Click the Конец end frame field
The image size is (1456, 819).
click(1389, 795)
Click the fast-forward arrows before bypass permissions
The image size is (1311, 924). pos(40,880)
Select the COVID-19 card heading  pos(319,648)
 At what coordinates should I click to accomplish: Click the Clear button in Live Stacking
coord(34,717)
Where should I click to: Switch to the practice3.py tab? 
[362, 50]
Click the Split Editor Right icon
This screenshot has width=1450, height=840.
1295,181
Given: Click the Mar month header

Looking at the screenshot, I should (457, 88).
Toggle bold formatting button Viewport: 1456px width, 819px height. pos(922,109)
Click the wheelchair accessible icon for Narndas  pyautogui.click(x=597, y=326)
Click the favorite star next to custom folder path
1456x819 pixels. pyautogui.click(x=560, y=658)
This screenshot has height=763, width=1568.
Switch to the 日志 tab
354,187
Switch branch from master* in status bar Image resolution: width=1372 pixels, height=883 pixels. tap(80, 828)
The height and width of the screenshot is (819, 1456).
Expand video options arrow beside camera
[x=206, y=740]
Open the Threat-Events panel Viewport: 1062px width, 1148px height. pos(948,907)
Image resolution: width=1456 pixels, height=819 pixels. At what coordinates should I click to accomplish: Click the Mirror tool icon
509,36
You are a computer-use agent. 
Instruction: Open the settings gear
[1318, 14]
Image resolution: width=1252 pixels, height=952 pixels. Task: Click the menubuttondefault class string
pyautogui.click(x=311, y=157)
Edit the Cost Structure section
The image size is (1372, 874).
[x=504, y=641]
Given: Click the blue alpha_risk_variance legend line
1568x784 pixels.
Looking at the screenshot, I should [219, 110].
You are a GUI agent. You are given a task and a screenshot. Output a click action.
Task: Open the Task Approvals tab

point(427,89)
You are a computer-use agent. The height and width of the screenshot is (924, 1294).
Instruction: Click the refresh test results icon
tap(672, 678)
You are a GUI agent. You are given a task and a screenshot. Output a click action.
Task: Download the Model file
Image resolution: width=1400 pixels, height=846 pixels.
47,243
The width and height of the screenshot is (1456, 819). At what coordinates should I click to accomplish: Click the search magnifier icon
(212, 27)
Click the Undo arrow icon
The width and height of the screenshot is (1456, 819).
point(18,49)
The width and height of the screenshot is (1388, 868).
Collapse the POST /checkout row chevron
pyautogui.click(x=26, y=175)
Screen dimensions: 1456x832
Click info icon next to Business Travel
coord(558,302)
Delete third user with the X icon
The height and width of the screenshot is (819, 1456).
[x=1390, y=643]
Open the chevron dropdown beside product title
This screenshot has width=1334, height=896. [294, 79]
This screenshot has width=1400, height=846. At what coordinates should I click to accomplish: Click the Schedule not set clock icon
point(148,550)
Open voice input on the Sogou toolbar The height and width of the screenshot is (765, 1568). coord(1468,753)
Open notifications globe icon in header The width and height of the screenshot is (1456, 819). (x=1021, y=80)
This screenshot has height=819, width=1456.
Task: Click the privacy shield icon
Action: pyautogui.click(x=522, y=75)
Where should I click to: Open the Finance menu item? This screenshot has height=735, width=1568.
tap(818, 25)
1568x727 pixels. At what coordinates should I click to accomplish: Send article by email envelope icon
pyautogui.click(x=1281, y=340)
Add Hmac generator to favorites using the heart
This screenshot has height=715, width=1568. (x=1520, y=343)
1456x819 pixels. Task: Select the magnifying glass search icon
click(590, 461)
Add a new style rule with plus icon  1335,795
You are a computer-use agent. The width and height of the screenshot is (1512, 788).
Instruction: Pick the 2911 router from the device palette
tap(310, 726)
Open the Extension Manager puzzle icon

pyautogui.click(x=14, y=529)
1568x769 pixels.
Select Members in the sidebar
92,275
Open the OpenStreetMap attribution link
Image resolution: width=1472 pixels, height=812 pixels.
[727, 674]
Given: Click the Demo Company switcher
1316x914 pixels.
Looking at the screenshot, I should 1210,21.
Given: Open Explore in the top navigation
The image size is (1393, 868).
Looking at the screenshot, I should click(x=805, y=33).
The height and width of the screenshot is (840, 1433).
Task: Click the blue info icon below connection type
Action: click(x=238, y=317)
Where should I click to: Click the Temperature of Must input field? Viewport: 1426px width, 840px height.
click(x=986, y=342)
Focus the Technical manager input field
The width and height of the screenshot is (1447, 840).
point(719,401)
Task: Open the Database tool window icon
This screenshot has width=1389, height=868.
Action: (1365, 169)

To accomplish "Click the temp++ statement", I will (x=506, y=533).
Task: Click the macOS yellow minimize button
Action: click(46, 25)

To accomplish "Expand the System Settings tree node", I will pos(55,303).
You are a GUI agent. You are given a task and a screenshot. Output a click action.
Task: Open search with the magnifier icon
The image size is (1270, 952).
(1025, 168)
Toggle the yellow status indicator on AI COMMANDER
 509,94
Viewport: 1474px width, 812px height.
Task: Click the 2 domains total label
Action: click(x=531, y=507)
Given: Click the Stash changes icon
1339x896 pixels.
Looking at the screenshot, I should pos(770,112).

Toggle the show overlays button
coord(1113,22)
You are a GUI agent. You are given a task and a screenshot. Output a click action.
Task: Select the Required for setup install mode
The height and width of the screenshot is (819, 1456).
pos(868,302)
* * * * * * * * *
**REQUIRED WORK**: From the line that has "This screenshot has width=1400, height=846." through the line that has "1568x769 pixels.", copy every line exactly as it appears above, and leave out all others.

**TASK SOLUTION**:
This screenshot has width=1400, height=846. At what coordinates should I click to accomplish: Click the Schedule not set clock icon
point(148,550)
Open voice input on the Sogou toolbar The height and width of the screenshot is (765, 1568). coord(1468,753)
Open notifications globe icon in header The width and height of the screenshot is (1456, 819). (x=1021, y=80)
This screenshot has height=819, width=1456.
Task: Click the privacy shield icon
Action: pyautogui.click(x=522, y=75)
Where should I click to: Open the Finance menu item? This screenshot has height=735, width=1568.
tap(818, 25)
1568x727 pixels. At what coordinates should I click to accomplish: Send article by email envelope icon
pyautogui.click(x=1281, y=340)
Add Hmac generator to favorites using the heart
This screenshot has height=715, width=1568. (x=1520, y=343)
1456x819 pixels. Task: Select the magnifying glass search icon
click(590, 461)
Add a new style rule with plus icon  1335,795
You are a computer-use agent. The width and height of the screenshot is (1512, 788).
Instruction: Pick the 2911 router from the device palette
tap(310, 726)
Open the Extension Manager puzzle icon

pyautogui.click(x=14, y=529)
1568x769 pixels.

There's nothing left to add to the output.